## [Information provided]
[Start of Attachment]

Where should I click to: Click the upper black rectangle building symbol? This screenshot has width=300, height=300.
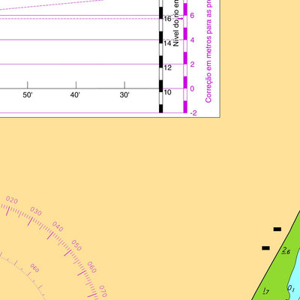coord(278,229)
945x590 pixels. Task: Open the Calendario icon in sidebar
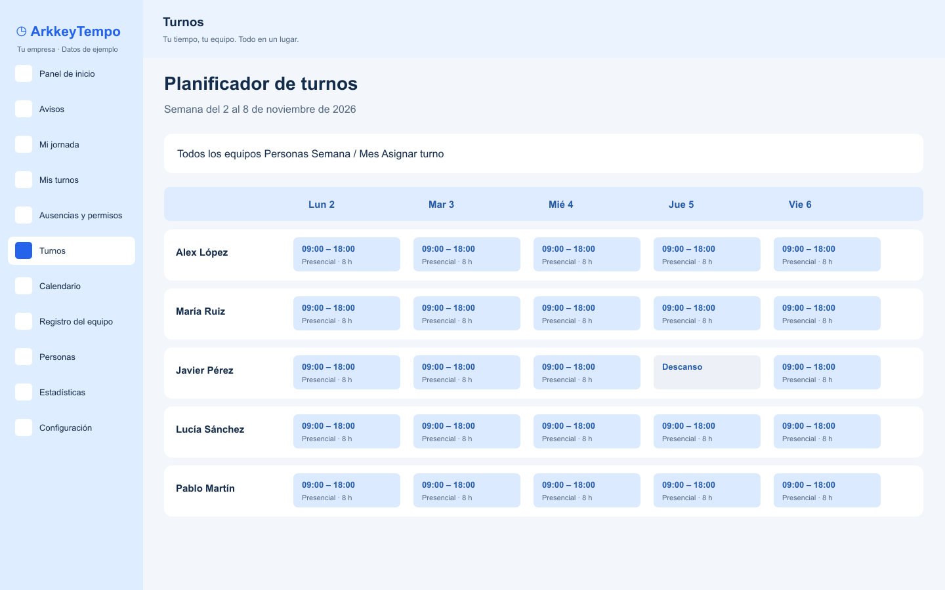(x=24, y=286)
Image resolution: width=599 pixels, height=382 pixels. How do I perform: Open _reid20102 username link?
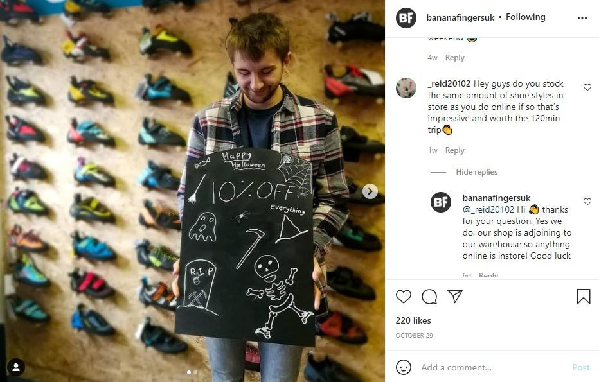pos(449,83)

[End of Attachment]
[Start of Attachment]

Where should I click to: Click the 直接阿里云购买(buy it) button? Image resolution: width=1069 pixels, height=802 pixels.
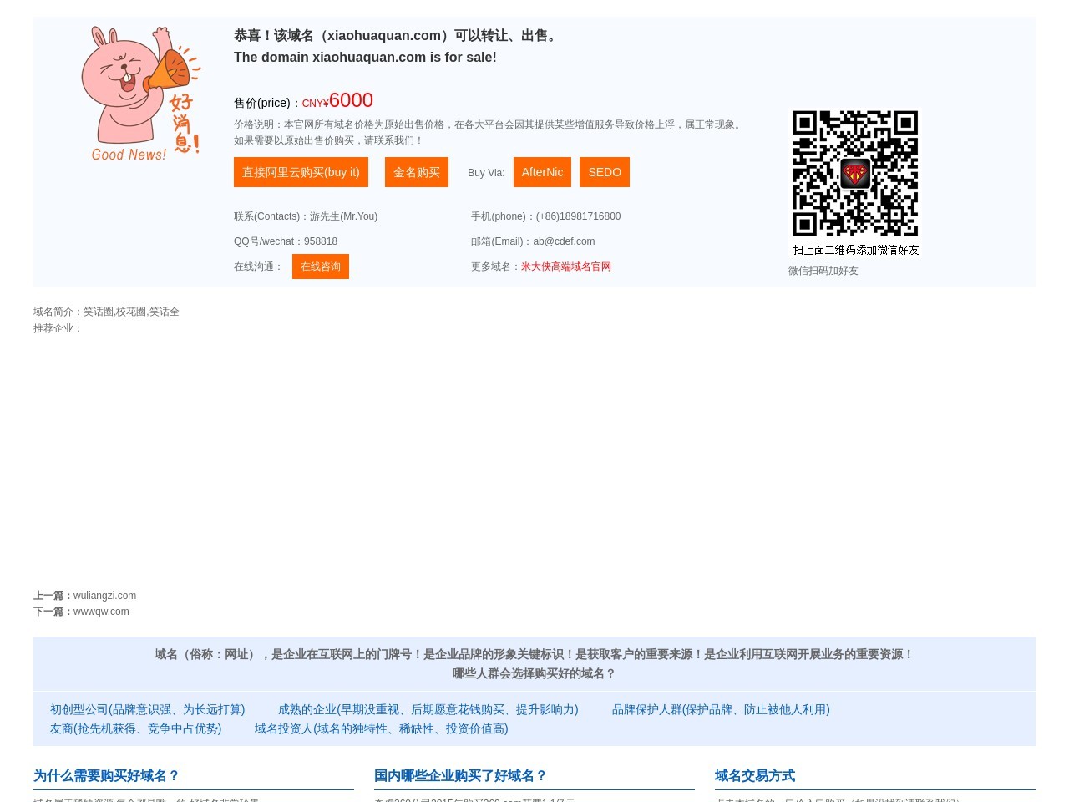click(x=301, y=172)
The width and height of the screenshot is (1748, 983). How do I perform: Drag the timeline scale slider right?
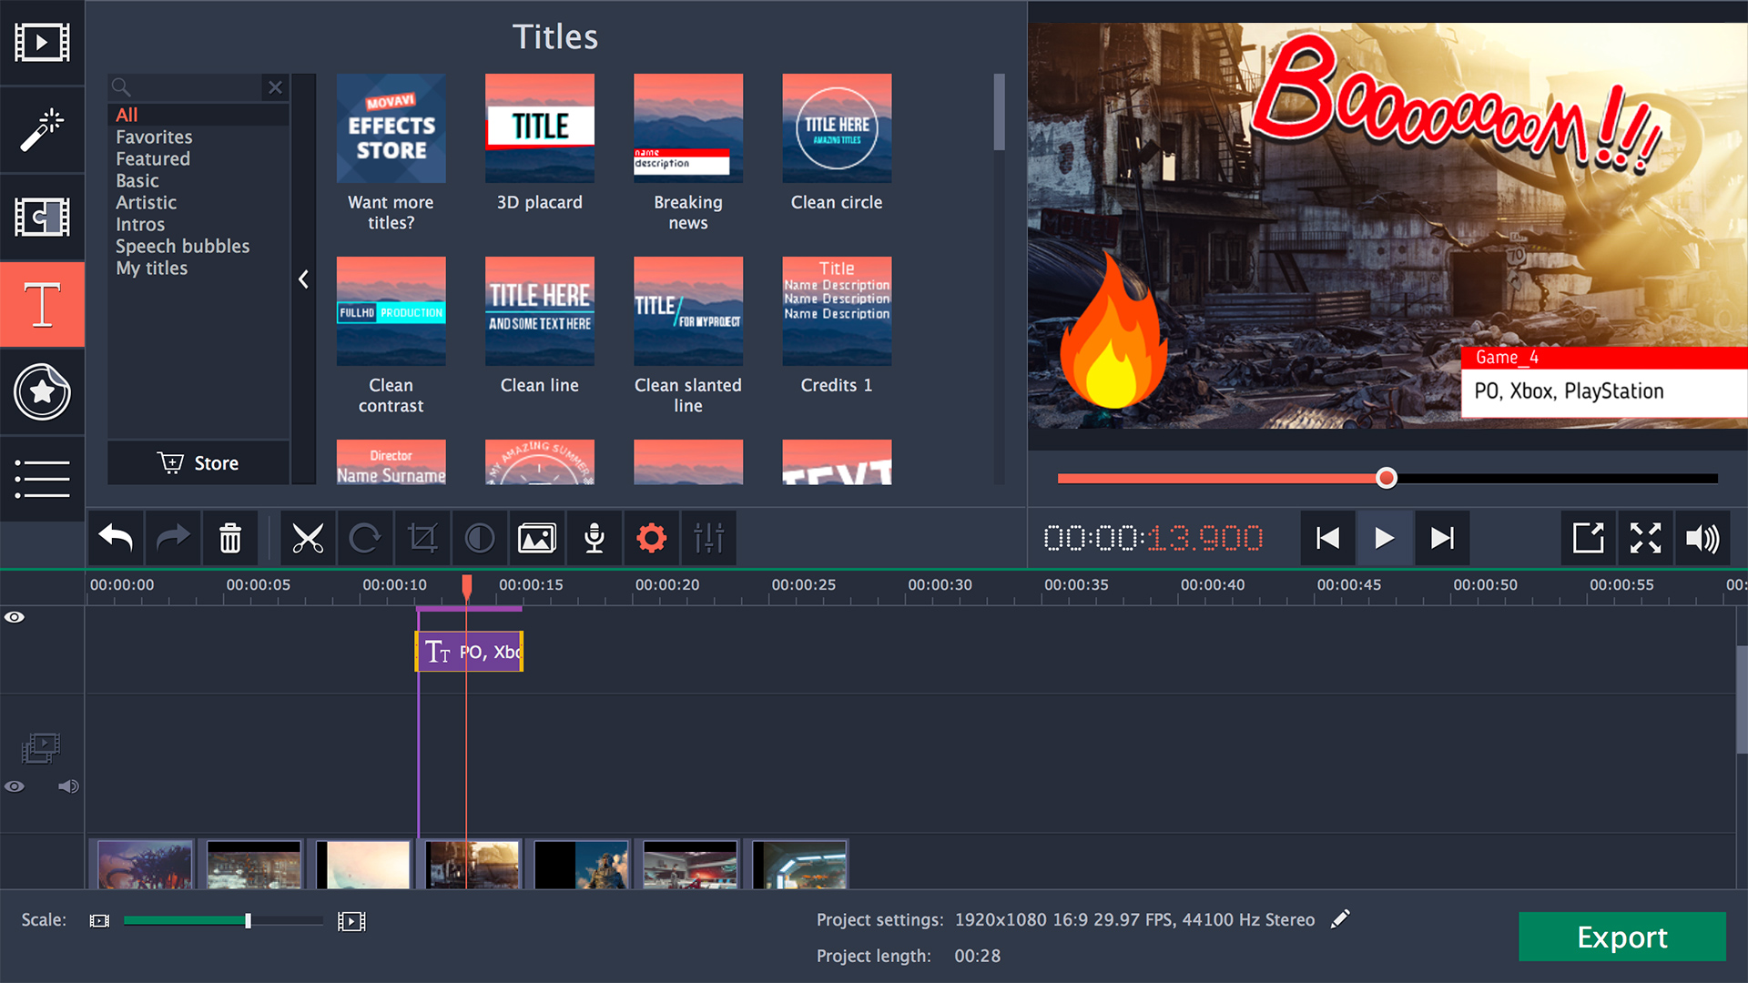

[End of Attachment]

## [Action item]
A clean copy is needed of the lines in the listing above from the one with "Where should I click to: Click the 直接阿里云购买(buy" through the one with "The width and", exact in every word and free of pictures.

## [Solution to this exercise]
Where should I click to: Click the 直接阿里云购买(buy it) button? Image resolution: width=1069 pixels, height=802 pixels.
click(x=301, y=172)
The width and height of the screenshot is (1748, 983). How do I perform: Drag the timeline scale slider right?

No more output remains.